C Mann Whitney U test

p<0.05 is significant. Normally and non-normally distributed results are provided in terms of mean ±S.E while for non-normally distributed results, their median and interquartile values are presented within brackets.

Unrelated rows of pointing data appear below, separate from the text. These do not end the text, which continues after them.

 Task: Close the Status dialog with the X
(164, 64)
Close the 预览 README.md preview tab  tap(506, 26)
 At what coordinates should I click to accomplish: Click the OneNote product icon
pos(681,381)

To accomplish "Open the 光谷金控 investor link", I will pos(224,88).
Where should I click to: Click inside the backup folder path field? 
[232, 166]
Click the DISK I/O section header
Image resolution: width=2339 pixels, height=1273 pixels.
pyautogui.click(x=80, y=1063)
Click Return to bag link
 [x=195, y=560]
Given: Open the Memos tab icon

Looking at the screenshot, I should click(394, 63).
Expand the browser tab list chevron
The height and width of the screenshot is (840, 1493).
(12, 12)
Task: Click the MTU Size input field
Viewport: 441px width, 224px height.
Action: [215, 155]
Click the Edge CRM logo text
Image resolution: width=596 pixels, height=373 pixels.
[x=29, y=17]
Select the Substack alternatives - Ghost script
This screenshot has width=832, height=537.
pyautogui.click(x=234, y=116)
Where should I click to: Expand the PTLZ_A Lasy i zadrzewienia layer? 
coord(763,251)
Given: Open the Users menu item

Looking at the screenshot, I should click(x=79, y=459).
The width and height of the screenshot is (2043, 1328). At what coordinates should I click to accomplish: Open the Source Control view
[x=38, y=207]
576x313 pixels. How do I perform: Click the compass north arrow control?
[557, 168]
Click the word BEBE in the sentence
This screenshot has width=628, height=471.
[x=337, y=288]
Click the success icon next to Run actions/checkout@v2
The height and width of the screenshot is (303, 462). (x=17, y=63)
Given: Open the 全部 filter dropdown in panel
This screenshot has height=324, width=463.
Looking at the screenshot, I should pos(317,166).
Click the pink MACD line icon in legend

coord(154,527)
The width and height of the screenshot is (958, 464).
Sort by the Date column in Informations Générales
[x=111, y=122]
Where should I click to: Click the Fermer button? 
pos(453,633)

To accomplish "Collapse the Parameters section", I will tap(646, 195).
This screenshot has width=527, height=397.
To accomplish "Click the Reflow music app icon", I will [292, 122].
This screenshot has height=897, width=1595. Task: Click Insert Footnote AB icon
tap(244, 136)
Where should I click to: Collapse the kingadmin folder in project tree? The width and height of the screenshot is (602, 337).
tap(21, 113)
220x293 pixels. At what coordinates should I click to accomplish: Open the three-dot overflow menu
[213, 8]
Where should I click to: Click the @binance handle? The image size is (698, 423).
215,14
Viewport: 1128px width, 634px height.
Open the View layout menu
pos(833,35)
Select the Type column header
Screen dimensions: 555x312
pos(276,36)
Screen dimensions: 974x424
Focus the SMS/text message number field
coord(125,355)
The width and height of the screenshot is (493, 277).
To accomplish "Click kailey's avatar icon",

In addition, T2DM+ATHR cohort was significantly older compared to the control cohort (P<0.05) also there was a significant increase in the duration of the disease on comparing T2DM+ATHR cohort to T2DM-ATHR cohort (P<0.01). BMI of T2DM+ATHR were significantly higher compared to control group (P<0.01). The systolic blood pressure (systolic BP) of T2DM+ATHR cohort was significantly higher compared with T2DM-ATHR (P<0.05) and control (P<0.01) cohorts (Table 1).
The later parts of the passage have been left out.